SOURCE DATA:
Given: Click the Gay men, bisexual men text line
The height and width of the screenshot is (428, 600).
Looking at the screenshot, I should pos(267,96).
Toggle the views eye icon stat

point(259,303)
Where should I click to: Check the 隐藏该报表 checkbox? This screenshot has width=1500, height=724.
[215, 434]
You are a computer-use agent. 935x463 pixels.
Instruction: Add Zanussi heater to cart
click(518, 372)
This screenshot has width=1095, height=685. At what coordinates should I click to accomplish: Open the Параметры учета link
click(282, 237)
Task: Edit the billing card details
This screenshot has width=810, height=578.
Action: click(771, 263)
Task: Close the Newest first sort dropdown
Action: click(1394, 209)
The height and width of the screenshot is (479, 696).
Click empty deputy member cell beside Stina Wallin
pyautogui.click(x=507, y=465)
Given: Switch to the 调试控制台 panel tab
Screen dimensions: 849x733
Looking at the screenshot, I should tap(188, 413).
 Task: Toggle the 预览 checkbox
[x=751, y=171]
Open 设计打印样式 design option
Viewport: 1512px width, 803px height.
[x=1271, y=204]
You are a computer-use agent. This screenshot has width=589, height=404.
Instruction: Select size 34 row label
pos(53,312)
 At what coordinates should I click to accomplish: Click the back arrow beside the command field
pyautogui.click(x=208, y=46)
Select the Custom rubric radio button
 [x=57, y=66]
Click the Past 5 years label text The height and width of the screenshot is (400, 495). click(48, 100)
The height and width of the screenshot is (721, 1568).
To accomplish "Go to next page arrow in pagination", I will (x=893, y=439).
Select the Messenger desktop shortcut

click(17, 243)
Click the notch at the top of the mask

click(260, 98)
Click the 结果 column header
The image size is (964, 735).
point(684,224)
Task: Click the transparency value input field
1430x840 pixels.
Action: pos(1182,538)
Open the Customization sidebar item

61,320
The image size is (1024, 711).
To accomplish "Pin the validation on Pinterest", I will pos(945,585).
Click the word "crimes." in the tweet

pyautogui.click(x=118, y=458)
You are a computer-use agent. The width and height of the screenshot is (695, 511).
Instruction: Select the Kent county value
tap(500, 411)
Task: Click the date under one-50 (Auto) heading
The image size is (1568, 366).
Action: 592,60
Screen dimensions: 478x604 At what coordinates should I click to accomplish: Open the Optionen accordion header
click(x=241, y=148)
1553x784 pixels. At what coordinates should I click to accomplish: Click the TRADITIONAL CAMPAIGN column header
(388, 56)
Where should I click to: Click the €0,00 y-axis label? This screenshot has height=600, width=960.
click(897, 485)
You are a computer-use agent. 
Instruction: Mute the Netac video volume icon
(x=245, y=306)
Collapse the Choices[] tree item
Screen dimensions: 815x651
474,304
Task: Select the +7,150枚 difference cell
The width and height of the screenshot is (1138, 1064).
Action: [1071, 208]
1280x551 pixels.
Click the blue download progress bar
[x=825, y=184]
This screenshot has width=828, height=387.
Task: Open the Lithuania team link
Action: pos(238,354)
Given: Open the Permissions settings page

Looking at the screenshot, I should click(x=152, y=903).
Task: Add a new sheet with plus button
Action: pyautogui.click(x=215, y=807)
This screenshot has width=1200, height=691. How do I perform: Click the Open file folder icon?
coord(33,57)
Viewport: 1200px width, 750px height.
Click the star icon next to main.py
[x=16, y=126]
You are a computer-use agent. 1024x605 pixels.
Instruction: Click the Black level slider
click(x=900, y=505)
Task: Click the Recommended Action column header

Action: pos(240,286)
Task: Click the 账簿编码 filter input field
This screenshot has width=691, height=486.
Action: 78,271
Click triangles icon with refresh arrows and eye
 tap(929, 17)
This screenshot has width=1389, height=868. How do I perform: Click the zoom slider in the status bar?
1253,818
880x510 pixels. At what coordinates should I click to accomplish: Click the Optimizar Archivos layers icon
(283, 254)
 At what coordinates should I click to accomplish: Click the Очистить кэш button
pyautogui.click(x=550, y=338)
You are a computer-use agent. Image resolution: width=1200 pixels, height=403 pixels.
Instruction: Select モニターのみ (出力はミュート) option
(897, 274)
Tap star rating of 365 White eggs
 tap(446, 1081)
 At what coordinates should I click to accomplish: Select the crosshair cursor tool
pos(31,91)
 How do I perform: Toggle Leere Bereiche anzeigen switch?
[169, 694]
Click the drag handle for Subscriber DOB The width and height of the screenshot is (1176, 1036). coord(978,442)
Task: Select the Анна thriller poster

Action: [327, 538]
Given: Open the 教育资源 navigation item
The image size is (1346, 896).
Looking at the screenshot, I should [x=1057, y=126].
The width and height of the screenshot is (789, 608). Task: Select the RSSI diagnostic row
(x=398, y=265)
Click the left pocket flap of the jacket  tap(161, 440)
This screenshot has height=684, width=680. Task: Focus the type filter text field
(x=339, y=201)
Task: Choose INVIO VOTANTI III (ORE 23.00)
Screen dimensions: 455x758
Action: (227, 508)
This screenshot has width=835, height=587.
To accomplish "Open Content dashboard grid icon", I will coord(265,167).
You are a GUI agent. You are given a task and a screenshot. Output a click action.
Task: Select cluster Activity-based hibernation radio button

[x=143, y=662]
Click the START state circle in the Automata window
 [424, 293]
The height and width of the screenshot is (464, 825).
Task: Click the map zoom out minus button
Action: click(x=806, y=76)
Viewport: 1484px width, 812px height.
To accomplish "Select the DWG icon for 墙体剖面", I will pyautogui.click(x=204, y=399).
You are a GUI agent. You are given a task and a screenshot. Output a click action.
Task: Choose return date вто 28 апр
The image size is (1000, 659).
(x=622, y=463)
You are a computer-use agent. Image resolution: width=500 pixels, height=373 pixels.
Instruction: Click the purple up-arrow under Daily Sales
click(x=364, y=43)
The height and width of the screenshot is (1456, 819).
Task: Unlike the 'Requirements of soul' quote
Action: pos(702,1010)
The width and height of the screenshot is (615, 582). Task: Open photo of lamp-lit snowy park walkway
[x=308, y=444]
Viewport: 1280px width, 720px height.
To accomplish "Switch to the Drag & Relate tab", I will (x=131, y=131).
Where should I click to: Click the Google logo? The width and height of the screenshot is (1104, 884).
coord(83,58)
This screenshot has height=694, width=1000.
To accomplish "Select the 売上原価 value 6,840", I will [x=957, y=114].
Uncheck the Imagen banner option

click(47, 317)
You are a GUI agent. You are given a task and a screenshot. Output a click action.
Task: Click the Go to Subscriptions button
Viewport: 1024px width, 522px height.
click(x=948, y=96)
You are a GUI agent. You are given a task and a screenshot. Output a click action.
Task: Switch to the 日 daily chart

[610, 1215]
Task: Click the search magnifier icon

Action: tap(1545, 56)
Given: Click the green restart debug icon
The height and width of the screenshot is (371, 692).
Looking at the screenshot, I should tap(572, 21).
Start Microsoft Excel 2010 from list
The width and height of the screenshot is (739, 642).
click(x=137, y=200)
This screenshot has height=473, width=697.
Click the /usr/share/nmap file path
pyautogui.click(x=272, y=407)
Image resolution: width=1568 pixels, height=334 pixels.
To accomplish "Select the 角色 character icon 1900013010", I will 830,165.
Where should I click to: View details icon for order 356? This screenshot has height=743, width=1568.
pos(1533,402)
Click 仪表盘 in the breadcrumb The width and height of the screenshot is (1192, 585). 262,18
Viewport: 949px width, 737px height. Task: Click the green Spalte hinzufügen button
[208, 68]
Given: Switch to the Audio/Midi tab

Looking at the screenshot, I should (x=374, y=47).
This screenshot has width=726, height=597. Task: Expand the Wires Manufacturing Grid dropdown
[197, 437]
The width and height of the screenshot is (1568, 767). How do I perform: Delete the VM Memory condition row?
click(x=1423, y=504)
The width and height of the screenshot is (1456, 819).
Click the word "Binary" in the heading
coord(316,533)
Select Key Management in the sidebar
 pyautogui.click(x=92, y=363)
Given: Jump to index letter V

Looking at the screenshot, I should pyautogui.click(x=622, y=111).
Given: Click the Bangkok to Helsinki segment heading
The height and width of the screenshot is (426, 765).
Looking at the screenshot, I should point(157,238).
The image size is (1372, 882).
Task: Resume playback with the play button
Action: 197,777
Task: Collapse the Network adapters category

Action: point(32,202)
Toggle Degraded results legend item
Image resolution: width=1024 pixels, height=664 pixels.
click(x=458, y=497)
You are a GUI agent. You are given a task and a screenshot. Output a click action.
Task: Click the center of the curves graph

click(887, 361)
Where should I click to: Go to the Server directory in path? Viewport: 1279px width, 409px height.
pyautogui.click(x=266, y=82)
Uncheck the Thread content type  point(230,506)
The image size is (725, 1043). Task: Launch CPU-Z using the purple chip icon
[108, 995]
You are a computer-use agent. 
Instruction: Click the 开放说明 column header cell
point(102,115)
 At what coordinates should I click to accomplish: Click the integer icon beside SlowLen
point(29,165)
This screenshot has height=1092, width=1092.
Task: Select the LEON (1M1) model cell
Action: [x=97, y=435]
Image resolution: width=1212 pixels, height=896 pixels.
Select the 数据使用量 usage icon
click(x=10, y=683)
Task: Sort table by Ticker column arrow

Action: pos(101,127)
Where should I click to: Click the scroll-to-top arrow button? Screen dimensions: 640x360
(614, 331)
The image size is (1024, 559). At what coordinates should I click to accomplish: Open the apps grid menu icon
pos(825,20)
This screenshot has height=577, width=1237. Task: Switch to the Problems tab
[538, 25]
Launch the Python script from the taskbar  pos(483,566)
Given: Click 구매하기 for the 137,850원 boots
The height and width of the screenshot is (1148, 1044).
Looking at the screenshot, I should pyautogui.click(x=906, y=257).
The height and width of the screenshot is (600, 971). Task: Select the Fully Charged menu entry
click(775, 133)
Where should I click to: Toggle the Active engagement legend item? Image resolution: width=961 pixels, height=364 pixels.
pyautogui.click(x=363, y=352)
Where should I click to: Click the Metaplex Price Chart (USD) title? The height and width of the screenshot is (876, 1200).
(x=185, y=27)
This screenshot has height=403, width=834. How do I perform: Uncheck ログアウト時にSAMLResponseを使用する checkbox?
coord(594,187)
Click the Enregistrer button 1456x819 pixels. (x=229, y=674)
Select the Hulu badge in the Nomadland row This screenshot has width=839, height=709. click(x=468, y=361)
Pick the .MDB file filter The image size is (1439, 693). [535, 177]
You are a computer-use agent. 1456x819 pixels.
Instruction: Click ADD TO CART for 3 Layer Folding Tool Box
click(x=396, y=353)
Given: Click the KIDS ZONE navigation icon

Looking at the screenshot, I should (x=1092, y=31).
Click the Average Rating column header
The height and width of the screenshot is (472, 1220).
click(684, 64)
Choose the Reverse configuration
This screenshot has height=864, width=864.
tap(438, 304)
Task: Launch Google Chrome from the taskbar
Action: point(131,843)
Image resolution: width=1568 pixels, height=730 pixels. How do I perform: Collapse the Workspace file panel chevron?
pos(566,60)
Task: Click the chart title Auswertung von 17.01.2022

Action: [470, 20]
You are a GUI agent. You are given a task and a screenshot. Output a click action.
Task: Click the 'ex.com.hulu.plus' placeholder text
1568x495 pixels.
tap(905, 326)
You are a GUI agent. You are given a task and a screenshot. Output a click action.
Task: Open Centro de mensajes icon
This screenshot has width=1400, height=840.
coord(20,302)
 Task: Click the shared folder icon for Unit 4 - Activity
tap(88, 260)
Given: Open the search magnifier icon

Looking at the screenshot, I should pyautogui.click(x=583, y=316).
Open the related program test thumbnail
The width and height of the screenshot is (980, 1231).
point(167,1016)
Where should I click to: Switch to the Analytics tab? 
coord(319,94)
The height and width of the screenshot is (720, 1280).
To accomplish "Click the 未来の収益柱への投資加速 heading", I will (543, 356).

ABOUT THIS TASK: Print, without alteration, only the lines above between the one holding "The image size is (1568, 366)." and the one holding "Task: Select the +7,150枚 difference cell", inclusive.

OUTPUT OF THE EXERCISE:
The image size is (1568, 366).
Action: 592,60
Screen dimensions: 478x604 At what coordinates should I click to accomplish: Open the Optionen accordion header
click(x=241, y=148)
1553x784 pixels. At what coordinates should I click to accomplish: Click the TRADITIONAL CAMPAIGN column header
(388, 56)
Where should I click to: Click the €0,00 y-axis label? This screenshot has height=600, width=960.
click(897, 485)
You are a computer-use agent. 
Instruction: Mute the Netac video volume icon
(x=245, y=306)
Collapse the Choices[] tree item
Screen dimensions: 815x651
474,304
Task: Select the +7,150枚 difference cell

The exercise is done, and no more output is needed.